Start of Block
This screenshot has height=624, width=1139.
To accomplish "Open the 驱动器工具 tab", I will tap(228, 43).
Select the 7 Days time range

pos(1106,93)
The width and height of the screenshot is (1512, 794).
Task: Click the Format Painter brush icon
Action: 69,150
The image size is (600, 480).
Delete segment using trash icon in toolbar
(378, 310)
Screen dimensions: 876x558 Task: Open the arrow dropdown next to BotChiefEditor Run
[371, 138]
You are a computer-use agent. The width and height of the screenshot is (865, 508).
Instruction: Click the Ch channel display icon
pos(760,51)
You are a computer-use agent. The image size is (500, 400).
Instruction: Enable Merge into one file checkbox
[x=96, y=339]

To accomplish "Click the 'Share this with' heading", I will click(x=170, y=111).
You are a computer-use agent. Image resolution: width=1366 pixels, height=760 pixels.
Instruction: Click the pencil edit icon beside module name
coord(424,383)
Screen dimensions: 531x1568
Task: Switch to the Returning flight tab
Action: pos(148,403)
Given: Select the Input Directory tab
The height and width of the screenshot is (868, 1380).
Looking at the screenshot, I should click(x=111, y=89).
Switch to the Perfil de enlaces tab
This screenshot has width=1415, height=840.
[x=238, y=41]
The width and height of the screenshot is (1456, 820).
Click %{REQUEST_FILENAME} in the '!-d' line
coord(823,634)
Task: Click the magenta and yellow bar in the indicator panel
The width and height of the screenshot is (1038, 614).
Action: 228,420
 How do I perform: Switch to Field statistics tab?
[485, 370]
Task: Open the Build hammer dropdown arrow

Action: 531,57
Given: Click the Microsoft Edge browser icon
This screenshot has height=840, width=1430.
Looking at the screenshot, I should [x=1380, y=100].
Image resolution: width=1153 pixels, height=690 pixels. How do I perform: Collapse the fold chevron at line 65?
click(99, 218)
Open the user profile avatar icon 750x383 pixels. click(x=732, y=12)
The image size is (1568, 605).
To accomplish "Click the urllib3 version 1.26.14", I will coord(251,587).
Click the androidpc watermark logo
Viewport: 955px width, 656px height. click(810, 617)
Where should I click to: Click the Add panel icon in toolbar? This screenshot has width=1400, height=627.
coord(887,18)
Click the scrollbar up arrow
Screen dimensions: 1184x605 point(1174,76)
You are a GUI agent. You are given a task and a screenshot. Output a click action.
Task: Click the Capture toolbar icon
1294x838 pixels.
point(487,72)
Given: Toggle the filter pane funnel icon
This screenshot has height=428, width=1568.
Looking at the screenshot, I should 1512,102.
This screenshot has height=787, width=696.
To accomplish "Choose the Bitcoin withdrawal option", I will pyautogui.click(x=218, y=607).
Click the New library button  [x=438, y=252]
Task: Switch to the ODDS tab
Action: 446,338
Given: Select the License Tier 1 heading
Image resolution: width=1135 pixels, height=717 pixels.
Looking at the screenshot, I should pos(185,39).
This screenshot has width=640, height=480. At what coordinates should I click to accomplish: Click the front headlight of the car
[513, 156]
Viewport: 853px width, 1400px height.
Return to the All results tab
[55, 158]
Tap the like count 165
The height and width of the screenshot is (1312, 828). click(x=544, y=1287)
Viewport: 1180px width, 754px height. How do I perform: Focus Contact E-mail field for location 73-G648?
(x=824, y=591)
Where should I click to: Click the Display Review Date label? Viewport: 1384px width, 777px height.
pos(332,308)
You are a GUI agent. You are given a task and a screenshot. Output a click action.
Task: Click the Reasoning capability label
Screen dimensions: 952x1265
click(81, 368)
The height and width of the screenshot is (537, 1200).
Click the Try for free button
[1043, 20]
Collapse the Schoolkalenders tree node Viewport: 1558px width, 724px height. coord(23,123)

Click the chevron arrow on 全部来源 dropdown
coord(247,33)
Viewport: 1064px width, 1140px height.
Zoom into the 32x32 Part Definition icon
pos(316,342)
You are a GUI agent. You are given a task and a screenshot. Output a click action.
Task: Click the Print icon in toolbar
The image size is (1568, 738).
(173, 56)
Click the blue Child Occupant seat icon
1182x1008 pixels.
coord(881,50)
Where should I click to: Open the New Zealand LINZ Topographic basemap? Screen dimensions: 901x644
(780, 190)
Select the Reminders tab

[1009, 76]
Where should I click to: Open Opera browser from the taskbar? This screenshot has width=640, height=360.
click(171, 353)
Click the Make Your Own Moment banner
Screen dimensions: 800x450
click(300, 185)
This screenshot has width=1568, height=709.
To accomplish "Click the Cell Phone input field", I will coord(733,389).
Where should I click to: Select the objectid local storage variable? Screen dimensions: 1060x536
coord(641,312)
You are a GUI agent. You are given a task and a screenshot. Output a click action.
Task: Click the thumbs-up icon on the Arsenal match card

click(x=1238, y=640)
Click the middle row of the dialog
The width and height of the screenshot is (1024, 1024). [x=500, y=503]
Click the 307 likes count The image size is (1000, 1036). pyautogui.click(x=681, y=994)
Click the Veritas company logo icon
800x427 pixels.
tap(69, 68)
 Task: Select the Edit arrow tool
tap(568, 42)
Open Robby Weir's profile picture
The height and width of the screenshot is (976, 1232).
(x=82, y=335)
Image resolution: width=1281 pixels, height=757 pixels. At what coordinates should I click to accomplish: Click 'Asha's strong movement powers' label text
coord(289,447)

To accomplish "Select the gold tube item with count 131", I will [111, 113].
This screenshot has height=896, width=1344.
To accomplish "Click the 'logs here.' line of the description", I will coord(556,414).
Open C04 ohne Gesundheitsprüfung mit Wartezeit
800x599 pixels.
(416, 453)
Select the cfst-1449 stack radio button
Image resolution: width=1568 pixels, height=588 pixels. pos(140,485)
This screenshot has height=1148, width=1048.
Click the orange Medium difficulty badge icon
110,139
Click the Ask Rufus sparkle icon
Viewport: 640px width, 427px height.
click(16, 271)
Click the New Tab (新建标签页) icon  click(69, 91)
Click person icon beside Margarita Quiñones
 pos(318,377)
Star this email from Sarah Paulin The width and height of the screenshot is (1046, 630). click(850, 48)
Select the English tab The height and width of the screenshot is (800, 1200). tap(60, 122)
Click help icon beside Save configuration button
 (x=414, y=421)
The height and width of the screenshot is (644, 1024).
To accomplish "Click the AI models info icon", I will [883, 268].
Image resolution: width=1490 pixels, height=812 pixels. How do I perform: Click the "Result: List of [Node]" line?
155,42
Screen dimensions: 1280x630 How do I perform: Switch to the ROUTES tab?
End of Block
▶ _TASK REQUIREMENTS_:
Please give the listing again exactly, line for line.

▶ _THE ANSWER_:
This screenshot has height=624, width=1139.
To accomplish "Open the 驱动器工具 tab", I will tap(228, 43).
Select the 7 Days time range

pos(1106,93)
The width and height of the screenshot is (1512, 794).
Task: Click the Format Painter brush icon
Action: 69,150
The image size is (600, 480).
Delete segment using trash icon in toolbar
(378, 310)
Screen dimensions: 876x558 Task: Open the arrow dropdown next to BotChiefEditor Run
[371, 138]
You are a computer-use agent. The width and height of the screenshot is (865, 508).
Instruction: Click the Ch channel display icon
pos(760,51)
You are a computer-use agent. The image size is (500, 400).
Instruction: Enable Merge into one file checkbox
[x=96, y=339]

To accomplish "Click the 'Share this with' heading", I will click(x=170, y=111).
You are a computer-use agent. Image resolution: width=1366 pixels, height=760 pixels.
Instruction: Click the pencil edit icon beside module name
coord(424,383)
Screen dimensions: 531x1568
Task: Switch to the Returning flight tab
Action: pos(148,403)
Given: Select the Input Directory tab
The height and width of the screenshot is (868, 1380).
Looking at the screenshot, I should click(x=111, y=89).
Switch to the Perfil de enlaces tab
This screenshot has width=1415, height=840.
[x=238, y=41]
The width and height of the screenshot is (1456, 820).
Click %{REQUEST_FILENAME} in the '!-d' line
coord(823,634)
Task: Click the magenta and yellow bar in the indicator panel
The width and height of the screenshot is (1038, 614).
Action: 228,420
 How do I perform: Switch to Field statistics tab?
[485, 370]
Task: Open the Build hammer dropdown arrow

Action: 531,57
Given: Click the Microsoft Edge browser icon
This screenshot has height=840, width=1430.
Looking at the screenshot, I should [x=1380, y=100].
Image resolution: width=1153 pixels, height=690 pixels. How do I perform: Collapse the fold chevron at line 65?
click(99, 218)
Open the user profile avatar icon 750x383 pixels. click(x=732, y=12)
The image size is (1568, 605).
To accomplish "Click the urllib3 version 1.26.14", I will coord(251,587).
Click the androidpc watermark logo
Viewport: 955px width, 656px height. click(810, 617)
Where should I click to: Click the Add panel icon in toolbar? This screenshot has width=1400, height=627.
coord(887,18)
Click the scrollbar up arrow
Screen dimensions: 1184x605 point(1174,76)
You are a GUI agent. You are given a task and a screenshot. Output a click action.
Task: Click the Capture toolbar icon
1294x838 pixels.
point(487,72)
Given: Toggle the filter pane funnel icon
This screenshot has height=428, width=1568.
Looking at the screenshot, I should 1512,102.
This screenshot has height=787, width=696.
To accomplish "Choose the Bitcoin withdrawal option", I will pyautogui.click(x=218, y=607).
Click the New library button  [x=438, y=252]
Task: Switch to the ODDS tab
Action: 446,338
Given: Select the License Tier 1 heading
Image resolution: width=1135 pixels, height=717 pixels.
Looking at the screenshot, I should pos(185,39).
This screenshot has width=640, height=480. At what coordinates should I click to accomplish: Click the front headlight of the car
[513, 156]
Viewport: 853px width, 1400px height.
Return to the All results tab
[55, 158]
Tap the like count 165
The height and width of the screenshot is (1312, 828). click(x=544, y=1287)
Viewport: 1180px width, 754px height. How do I perform: Focus Contact E-mail field for location 73-G648?
(x=824, y=591)
Where should I click to: Click the Display Review Date label? Viewport: 1384px width, 777px height.
pos(332,308)
You are a GUI agent. You are given a task and a screenshot. Output a click action.
Task: Click the Reasoning capability label
Screen dimensions: 952x1265
click(81, 368)
The height and width of the screenshot is (537, 1200).
Click the Try for free button
[1043, 20]
Collapse the Schoolkalenders tree node Viewport: 1558px width, 724px height. coord(23,123)

Click the chevron arrow on 全部来源 dropdown
coord(247,33)
Viewport: 1064px width, 1140px height.
Zoom into the 32x32 Part Definition icon
pos(316,342)
You are a GUI agent. You are given a task and a screenshot. Output a click action.
Task: Click the Print icon in toolbar
The image size is (1568, 738).
(173, 56)
Click the blue Child Occupant seat icon
1182x1008 pixels.
coord(881,50)
Where should I click to: Open the New Zealand LINZ Topographic basemap? Screen dimensions: 901x644
(780, 190)
Select the Reminders tab

[1009, 76]
Where should I click to: Open Opera browser from the taskbar? This screenshot has width=640, height=360.
click(171, 353)
Click the Make Your Own Moment banner
Screen dimensions: 800x450
click(300, 185)
This screenshot has width=1568, height=709.
To accomplish "Click the Cell Phone input field", I will coord(733,389).
Where should I click to: Select the objectid local storage variable? Screen dimensions: 1060x536
coord(641,312)
You are a GUI agent. You are given a task and a screenshot. Output a click action.
Task: Click the thumbs-up icon on the Arsenal match card

click(x=1238, y=640)
Click the middle row of the dialog
The width and height of the screenshot is (1024, 1024). [x=500, y=503]
Click the 307 likes count The image size is (1000, 1036). pyautogui.click(x=681, y=994)
Click the Veritas company logo icon
800x427 pixels.
tap(69, 68)
 Task: Select the Edit arrow tool
tap(568, 42)
Open Robby Weir's profile picture
The height and width of the screenshot is (976, 1232).
(x=82, y=335)
Image resolution: width=1281 pixels, height=757 pixels. At what coordinates should I click to accomplish: Click 'Asha's strong movement powers' label text
coord(289,447)

To accomplish "Select the gold tube item with count 131", I will [111, 113].
This screenshot has height=896, width=1344.
To accomplish "Click the 'logs here.' line of the description", I will coord(556,414).
Open C04 ohne Gesundheitsprüfung mit Wartezeit
800x599 pixels.
(416, 453)
Select the cfst-1449 stack radio button
Image resolution: width=1568 pixels, height=588 pixels. pos(140,485)
This screenshot has height=1148, width=1048.
Click the orange Medium difficulty badge icon
110,139
Click the Ask Rufus sparkle icon
Viewport: 640px width, 427px height.
click(16, 271)
Click the New Tab (新建标签页) icon  click(69, 91)
Click person icon beside Margarita Quiñones
 pos(318,377)
Star this email from Sarah Paulin The width and height of the screenshot is (1046, 630). click(850, 48)
Select the English tab The height and width of the screenshot is (800, 1200). tap(60, 122)
Click help icon beside Save configuration button
 (x=414, y=421)
The height and width of the screenshot is (644, 1024).
To accomplish "Click the AI models info icon", I will [883, 268].
Image resolution: width=1490 pixels, height=812 pixels. How do I perform: Click the "Result: List of [Node]" line?
155,42
Screen dimensions: 1280x630 How do I perform: Switch to the ROUTES tab?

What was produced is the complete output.